• _Records excerpted from a collection_

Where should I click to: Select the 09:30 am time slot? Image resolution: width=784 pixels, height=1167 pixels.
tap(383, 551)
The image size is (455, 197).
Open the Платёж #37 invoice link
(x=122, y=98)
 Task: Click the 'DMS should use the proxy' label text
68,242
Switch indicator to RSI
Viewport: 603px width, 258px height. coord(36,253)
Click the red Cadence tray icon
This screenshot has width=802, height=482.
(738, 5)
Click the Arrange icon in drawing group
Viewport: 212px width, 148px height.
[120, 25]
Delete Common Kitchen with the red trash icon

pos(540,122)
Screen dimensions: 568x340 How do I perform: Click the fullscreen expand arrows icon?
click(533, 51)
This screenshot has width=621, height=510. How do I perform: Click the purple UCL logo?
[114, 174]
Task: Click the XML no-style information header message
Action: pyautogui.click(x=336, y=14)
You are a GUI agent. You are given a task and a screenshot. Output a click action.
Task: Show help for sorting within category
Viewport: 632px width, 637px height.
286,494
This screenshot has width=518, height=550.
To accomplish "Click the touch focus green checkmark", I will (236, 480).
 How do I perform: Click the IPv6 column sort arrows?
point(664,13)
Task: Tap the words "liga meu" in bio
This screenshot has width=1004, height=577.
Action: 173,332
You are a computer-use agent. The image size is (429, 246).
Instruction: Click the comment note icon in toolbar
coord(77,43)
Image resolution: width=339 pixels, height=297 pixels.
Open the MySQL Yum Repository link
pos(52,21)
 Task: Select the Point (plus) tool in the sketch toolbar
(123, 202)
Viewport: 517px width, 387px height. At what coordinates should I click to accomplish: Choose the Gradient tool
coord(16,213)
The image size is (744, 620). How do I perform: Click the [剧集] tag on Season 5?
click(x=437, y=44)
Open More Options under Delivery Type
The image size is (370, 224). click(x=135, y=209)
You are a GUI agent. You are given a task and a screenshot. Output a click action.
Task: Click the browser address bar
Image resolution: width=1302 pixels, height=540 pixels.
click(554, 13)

• _Action item_
Repeat the data in full, matching each line exactly.

• _Response to this exercise_
Where should I click to: Select the 09:30 am time slot? Image resolution: width=784 pixels, height=1167 pixels.
tap(383, 551)
The image size is (455, 197).
Open the Платёж #37 invoice link
(x=122, y=98)
 Task: Click the 'DMS should use the proxy' label text
68,242
Switch indicator to RSI
Viewport: 603px width, 258px height. coord(36,253)
Click the red Cadence tray icon
This screenshot has width=802, height=482.
(738, 5)
Click the Arrange icon in drawing group
Viewport: 212px width, 148px height.
[120, 25]
Delete Common Kitchen with the red trash icon

pos(540,122)
Screen dimensions: 568x340 How do I perform: Click the fullscreen expand arrows icon?
click(533, 51)
This screenshot has width=621, height=510. How do I perform: Click the purple UCL logo?
[114, 174]
Task: Click the XML no-style information header message
Action: pyautogui.click(x=336, y=14)
You are a GUI agent. You are given a task and a screenshot. Output a click action.
Task: Show help for sorting within category
Viewport: 632px width, 637px height.
286,494
This screenshot has width=518, height=550.
To accomplish "Click the touch focus green checkmark", I will (236, 480).
 How do I perform: Click the IPv6 column sort arrows?
point(664,13)
Task: Tap the words "liga meu" in bio
This screenshot has width=1004, height=577.
Action: 173,332
You are a computer-use agent. The image size is (429, 246).
Instruction: Click the comment note icon in toolbar
coord(77,43)
Image resolution: width=339 pixels, height=297 pixels.
Open the MySQL Yum Repository link
pos(52,21)
 Task: Select the Point (plus) tool in the sketch toolbar
(123, 202)
Viewport: 517px width, 387px height. At what coordinates should I click to accomplish: Choose the Gradient tool
coord(16,213)
The image size is (744, 620). How do I perform: Click the [剧集] tag on Season 5?
click(x=437, y=44)
Open More Options under Delivery Type
The image size is (370, 224). click(x=135, y=209)
You are a GUI agent. You are given a task and a screenshot. Output a click action.
Task: Click the browser address bar
Image resolution: width=1302 pixels, height=540 pixels.
click(554, 13)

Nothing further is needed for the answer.